You say: "In particular, the idea that evolution is settled science makes belief in God superfluous or intellectually suspect. When Christians essentially concede that the secular view of how we arrived here is correct, they give up an enormous amount of argumentative ground to a culture that denies God’s relevance to the world."
Hmmm.... my view is that every molecule in the Universe depends on God, "upheld by the word of his power", so I don't see that evolution makes God superfluous. And I worry about anybody overly relying on these gaps and creating a "God of the gaps" phenomenon, where our God gets smaller and smaller the more we fill in those gaps with scientific knowledge. If in fact God is over all things, natural processes and natural gaps, then he never shrinks. Yet I can sympathize that some gaps are nonetheless impressive, including: origin of the universe, origin of life, origin of intelligence/rationality (which should probably include beauty, morality, and reason), and the origin of resurrection. These I think importantly help us recognize the omnipotence of the Creator, yet, on the other hand, I think that thunderstorms also do that (which we can more or less explain naturally).

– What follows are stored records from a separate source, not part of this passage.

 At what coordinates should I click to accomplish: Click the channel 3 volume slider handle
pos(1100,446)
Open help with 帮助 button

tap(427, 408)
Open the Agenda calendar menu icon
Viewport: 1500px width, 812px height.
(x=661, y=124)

Notably, Keller's book, "Making Sense of God" invites skeptical people into theistic and Christian consideration based on human existential ideas, not scientific gaps. One way that I think this is valuable is because it takes on the task of meaning-making, which I think would lead someone beyond the binary of atheism vs theism (many folks are more agnostic now anyways, because they think there is a Creator or higher power, but they don't have any stake in specifics). Meaning-making opens more doors to consider who the God is and what the means for us.